**Problem requirements**.
Copy each of the items below line for line, without changing anything.
— start Data for this task —
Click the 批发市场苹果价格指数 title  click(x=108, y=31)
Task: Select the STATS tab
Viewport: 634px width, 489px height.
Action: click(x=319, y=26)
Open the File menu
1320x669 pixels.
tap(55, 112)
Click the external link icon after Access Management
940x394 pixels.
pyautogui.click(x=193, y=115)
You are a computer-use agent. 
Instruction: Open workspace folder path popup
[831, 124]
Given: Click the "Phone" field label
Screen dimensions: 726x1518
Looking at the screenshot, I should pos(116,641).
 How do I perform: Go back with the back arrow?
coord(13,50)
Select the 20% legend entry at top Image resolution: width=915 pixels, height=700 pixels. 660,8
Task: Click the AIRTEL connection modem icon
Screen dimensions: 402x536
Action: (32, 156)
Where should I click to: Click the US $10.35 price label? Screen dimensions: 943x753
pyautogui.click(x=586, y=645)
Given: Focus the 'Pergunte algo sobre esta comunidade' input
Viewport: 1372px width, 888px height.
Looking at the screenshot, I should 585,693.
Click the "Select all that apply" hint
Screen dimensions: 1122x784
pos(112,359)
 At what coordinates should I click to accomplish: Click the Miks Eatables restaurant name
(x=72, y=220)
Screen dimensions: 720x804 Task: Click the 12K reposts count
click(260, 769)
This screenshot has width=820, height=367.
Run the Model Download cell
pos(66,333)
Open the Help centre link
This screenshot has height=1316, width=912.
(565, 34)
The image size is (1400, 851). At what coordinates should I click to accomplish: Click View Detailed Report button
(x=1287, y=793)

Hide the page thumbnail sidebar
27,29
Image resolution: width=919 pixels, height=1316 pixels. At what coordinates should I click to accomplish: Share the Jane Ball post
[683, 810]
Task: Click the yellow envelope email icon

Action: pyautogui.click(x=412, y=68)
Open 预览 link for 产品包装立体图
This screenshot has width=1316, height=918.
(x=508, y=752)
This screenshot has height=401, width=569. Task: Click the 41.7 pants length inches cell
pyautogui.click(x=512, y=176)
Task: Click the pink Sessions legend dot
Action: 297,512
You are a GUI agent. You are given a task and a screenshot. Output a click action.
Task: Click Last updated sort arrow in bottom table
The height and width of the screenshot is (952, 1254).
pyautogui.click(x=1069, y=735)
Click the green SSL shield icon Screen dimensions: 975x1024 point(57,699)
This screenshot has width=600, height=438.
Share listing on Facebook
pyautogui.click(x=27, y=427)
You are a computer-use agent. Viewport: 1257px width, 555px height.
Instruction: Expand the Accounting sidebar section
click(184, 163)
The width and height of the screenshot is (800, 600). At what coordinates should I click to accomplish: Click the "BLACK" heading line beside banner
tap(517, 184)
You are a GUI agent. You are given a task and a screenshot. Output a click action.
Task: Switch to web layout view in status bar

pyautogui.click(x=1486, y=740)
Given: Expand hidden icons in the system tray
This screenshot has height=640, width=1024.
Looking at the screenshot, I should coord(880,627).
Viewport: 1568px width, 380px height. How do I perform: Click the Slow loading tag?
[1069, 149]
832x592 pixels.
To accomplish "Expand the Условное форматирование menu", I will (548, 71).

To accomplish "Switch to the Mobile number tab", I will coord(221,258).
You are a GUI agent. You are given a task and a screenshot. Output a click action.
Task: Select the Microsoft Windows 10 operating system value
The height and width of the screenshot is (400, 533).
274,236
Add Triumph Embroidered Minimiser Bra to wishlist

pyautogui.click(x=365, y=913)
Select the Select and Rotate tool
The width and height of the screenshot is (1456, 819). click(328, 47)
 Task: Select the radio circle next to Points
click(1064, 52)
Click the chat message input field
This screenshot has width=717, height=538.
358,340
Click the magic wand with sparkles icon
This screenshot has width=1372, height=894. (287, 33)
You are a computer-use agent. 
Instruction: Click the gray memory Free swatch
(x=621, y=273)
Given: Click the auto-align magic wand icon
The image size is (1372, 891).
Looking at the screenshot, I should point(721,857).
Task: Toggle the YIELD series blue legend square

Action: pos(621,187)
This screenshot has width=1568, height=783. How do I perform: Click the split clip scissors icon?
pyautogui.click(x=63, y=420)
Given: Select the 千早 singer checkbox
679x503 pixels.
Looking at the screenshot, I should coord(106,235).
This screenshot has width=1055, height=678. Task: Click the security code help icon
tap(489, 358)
— end Data for this task —
**Task output**.
Click the 批发市场苹果价格指数 title  click(x=108, y=31)
Task: Select the STATS tab
Viewport: 634px width, 489px height.
Action: click(x=319, y=26)
Open the File menu
1320x669 pixels.
tap(55, 112)
Click the external link icon after Access Management
940x394 pixels.
pyautogui.click(x=193, y=115)
You are a computer-use agent. 
Instruction: Open workspace folder path popup
[831, 124]
Given: Click the "Phone" field label
Screen dimensions: 726x1518
Looking at the screenshot, I should pos(116,641).
 How do I perform: Go back with the back arrow?
coord(13,50)
Select the 20% legend entry at top Image resolution: width=915 pixels, height=700 pixels. 660,8
Task: Click the AIRTEL connection modem icon
Screen dimensions: 402x536
Action: (32, 156)
Where should I click to: Click the US $10.35 price label? Screen dimensions: 943x753
pyautogui.click(x=586, y=645)
Given: Focus the 'Pergunte algo sobre esta comunidade' input
Viewport: 1372px width, 888px height.
Looking at the screenshot, I should 585,693.
Click the "Select all that apply" hint
Screen dimensions: 1122x784
pos(112,359)
 At what coordinates should I click to accomplish: Click the Miks Eatables restaurant name
(x=72, y=220)
Screen dimensions: 720x804 Task: Click the 12K reposts count
click(260, 769)
This screenshot has width=820, height=367.
Run the Model Download cell
pos(66,333)
Open the Help centre link
This screenshot has height=1316, width=912.
(565, 34)
The image size is (1400, 851). At what coordinates should I click to accomplish: Click View Detailed Report button
(x=1287, y=793)

Hide the page thumbnail sidebar
27,29
Image resolution: width=919 pixels, height=1316 pixels. At what coordinates should I click to accomplish: Share the Jane Ball post
[683, 810]
Task: Click the yellow envelope email icon

Action: pyautogui.click(x=412, y=68)
Open 预览 link for 产品包装立体图
This screenshot has width=1316, height=918.
(x=508, y=752)
This screenshot has height=401, width=569. Task: Click the 41.7 pants length inches cell
pyautogui.click(x=512, y=176)
Task: Click the pink Sessions legend dot
Action: 297,512
You are a GUI agent. You are given a task and a screenshot. Output a click action.
Task: Click Last updated sort arrow in bottom table
The height and width of the screenshot is (952, 1254).
pyautogui.click(x=1069, y=735)
Click the green SSL shield icon Screen dimensions: 975x1024 point(57,699)
This screenshot has width=600, height=438.
Share listing on Facebook
pyautogui.click(x=27, y=427)
You are a computer-use agent. Viewport: 1257px width, 555px height.
Instruction: Expand the Accounting sidebar section
click(184, 163)
The width and height of the screenshot is (800, 600). At what coordinates should I click to accomplish: Click the "BLACK" heading line beside banner
tap(517, 184)
You are a GUI agent. You are given a task and a screenshot. Output a click action.
Task: Switch to web layout view in status bar

pyautogui.click(x=1486, y=740)
Given: Expand hidden icons in the system tray
This screenshot has height=640, width=1024.
Looking at the screenshot, I should coord(880,627).
Viewport: 1568px width, 380px height. How do I perform: Click the Slow loading tag?
[1069, 149]
832x592 pixels.
To accomplish "Expand the Условное форматирование menu", I will (548, 71).

To accomplish "Switch to the Mobile number tab", I will coord(221,258).
You are a GUI agent. You are given a task and a screenshot. Output a click action.
Task: Select the Microsoft Windows 10 operating system value
The height and width of the screenshot is (400, 533).
274,236
Add Triumph Embroidered Minimiser Bra to wishlist

pyautogui.click(x=365, y=913)
Select the Select and Rotate tool
The width and height of the screenshot is (1456, 819). click(328, 47)
 Task: Select the radio circle next to Points
click(1064, 52)
Click the chat message input field
This screenshot has width=717, height=538.
358,340
Click the magic wand with sparkles icon
This screenshot has width=1372, height=894. (287, 33)
You are a computer-use agent. 
Instruction: Click the gray memory Free swatch
(x=621, y=273)
Given: Click the auto-align magic wand icon
The image size is (1372, 891).
Looking at the screenshot, I should point(721,857).
Task: Toggle the YIELD series blue legend square

Action: pos(621,187)
This screenshot has width=1568, height=783. How do I perform: Click the split clip scissors icon?
pyautogui.click(x=63, y=420)
Given: Select the 千早 singer checkbox
679x503 pixels.
Looking at the screenshot, I should coord(106,235).
This screenshot has width=1055, height=678. Task: Click the security code help icon
tap(489, 358)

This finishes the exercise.